**EXERCISE AIM**. Rewrite the rows below as a numbered list with blank lines dropped, starting at the line with "Click the Load Scheme button" and running through the line with "Click the Bias".

-*-*-

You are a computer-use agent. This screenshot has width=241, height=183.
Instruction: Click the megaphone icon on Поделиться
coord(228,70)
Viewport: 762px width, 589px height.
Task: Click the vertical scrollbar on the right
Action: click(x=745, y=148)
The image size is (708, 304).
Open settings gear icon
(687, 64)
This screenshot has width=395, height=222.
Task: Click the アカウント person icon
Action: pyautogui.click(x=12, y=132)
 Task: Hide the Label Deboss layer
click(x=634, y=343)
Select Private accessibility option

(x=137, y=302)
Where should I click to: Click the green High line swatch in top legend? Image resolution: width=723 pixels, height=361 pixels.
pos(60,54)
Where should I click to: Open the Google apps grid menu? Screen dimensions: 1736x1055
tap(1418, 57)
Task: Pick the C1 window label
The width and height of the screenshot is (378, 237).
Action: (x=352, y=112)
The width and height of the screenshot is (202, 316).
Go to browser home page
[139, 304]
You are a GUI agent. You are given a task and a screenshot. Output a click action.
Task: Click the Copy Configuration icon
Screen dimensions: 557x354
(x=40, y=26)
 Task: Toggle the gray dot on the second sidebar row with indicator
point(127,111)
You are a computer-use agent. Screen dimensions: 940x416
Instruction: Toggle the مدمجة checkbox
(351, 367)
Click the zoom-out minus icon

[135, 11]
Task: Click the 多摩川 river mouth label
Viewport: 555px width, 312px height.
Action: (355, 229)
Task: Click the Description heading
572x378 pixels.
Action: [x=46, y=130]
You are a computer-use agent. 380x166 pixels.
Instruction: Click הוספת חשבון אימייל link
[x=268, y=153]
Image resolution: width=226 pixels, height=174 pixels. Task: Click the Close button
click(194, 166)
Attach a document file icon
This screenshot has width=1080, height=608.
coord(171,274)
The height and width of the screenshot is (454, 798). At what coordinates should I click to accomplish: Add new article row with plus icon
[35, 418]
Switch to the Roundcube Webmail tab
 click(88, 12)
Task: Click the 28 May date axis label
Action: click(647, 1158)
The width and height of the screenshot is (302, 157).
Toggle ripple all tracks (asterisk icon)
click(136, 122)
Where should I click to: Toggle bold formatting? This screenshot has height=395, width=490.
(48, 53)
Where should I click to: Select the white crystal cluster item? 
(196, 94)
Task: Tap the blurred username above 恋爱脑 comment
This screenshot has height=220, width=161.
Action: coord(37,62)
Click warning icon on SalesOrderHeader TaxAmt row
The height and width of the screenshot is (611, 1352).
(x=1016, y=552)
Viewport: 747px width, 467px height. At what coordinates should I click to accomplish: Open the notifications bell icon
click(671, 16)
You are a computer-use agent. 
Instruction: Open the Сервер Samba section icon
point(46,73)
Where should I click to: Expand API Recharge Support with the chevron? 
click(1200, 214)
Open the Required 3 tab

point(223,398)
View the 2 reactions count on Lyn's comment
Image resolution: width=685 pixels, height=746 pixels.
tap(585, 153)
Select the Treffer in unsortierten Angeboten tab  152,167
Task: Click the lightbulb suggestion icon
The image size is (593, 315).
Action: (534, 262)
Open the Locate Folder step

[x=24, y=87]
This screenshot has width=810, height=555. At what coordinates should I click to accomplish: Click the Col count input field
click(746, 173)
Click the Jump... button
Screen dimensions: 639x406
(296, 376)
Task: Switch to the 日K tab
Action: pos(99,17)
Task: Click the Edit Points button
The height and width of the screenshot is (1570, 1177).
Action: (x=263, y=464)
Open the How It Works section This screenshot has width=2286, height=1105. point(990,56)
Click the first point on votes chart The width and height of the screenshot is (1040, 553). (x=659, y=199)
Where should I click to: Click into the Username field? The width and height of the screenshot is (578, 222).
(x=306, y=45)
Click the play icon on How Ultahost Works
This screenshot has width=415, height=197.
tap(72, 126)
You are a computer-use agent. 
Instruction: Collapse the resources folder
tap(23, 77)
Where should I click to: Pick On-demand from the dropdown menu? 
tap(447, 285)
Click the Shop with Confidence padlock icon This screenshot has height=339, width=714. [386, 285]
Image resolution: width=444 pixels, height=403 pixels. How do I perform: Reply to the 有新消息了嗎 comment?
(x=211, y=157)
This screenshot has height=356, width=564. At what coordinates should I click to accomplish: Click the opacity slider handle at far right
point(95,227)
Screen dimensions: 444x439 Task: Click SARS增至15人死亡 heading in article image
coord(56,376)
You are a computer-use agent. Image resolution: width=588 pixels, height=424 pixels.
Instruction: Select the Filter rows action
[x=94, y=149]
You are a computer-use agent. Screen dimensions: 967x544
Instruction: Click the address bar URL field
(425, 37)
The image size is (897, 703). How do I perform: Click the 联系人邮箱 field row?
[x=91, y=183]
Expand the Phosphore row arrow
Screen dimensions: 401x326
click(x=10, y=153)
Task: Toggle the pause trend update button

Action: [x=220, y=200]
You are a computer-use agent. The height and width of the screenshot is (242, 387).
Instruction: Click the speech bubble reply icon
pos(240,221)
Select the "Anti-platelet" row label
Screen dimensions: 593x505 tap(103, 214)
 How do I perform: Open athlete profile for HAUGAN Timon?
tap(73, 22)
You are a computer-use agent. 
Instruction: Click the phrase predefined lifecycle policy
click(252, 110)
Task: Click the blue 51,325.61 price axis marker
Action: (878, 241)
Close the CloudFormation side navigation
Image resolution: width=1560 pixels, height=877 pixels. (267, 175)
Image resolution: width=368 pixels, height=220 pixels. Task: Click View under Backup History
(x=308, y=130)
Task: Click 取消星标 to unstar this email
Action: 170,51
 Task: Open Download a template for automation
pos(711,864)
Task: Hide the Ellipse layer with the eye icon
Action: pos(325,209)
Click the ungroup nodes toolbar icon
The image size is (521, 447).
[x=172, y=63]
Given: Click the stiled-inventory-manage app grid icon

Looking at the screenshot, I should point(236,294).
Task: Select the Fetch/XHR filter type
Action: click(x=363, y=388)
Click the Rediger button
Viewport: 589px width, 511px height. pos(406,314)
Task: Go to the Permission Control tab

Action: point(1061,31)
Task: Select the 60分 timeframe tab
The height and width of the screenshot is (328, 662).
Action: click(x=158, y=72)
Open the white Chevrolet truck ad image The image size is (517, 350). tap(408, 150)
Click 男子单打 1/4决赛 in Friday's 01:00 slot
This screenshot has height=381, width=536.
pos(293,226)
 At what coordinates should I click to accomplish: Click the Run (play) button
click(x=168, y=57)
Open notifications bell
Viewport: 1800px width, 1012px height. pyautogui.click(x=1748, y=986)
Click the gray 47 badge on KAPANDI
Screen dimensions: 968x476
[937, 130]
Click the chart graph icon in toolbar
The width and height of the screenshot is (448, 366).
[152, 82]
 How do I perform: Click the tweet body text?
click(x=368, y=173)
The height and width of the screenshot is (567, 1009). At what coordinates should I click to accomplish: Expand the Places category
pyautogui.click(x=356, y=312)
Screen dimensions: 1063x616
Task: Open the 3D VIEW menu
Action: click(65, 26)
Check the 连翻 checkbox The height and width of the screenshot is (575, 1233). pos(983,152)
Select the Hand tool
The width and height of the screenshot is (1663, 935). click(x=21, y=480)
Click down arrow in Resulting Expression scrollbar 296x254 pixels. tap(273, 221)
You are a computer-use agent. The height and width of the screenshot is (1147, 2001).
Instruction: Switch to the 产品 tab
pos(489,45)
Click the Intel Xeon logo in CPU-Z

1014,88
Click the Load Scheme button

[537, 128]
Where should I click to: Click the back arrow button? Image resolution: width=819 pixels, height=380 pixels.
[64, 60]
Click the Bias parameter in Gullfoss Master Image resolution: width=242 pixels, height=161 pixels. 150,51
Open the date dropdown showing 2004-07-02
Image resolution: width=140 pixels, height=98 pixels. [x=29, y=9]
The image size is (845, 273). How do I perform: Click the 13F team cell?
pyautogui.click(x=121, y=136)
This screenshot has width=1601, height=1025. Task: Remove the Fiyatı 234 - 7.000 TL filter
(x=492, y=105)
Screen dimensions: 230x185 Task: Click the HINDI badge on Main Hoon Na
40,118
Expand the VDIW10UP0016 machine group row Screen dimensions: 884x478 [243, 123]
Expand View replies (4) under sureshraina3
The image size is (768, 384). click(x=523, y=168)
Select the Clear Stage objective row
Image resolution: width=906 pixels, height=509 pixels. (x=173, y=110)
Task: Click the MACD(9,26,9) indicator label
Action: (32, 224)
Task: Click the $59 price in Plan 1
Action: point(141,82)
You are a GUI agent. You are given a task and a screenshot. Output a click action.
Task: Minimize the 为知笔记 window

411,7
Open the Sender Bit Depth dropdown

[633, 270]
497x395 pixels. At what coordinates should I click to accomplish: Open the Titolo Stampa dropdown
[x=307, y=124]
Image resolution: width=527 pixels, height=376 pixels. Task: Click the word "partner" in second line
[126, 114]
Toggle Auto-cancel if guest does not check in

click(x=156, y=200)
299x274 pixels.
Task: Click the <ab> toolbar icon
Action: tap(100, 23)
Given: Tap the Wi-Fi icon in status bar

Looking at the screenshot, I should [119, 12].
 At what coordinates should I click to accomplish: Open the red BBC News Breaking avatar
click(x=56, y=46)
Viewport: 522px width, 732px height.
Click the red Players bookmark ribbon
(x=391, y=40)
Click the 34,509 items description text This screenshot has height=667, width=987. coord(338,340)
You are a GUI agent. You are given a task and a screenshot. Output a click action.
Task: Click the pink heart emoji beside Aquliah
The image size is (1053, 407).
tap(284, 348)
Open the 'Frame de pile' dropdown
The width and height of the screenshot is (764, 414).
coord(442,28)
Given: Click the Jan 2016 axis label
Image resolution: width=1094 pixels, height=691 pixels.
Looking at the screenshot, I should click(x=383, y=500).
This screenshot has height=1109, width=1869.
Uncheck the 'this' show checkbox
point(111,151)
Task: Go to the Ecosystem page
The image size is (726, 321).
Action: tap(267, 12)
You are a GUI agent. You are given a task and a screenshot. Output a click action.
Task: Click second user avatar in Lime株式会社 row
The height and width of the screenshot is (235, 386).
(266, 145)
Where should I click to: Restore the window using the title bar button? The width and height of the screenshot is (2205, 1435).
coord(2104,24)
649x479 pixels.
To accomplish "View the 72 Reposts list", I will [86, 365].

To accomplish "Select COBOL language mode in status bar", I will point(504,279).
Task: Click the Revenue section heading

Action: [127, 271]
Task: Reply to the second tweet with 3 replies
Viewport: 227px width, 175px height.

-*-*-

**TASK RESULT**.
1. Click the Load Scheme button
2. [537, 128]
3. Where should I click to: Click the back arrow button? Image resolution: width=819 pixels, height=380 pixels.
4. [64, 60]
5. Click the Bias parameter in Gullfoss Master Image resolution: width=242 pixels, height=161 pixels. 150,51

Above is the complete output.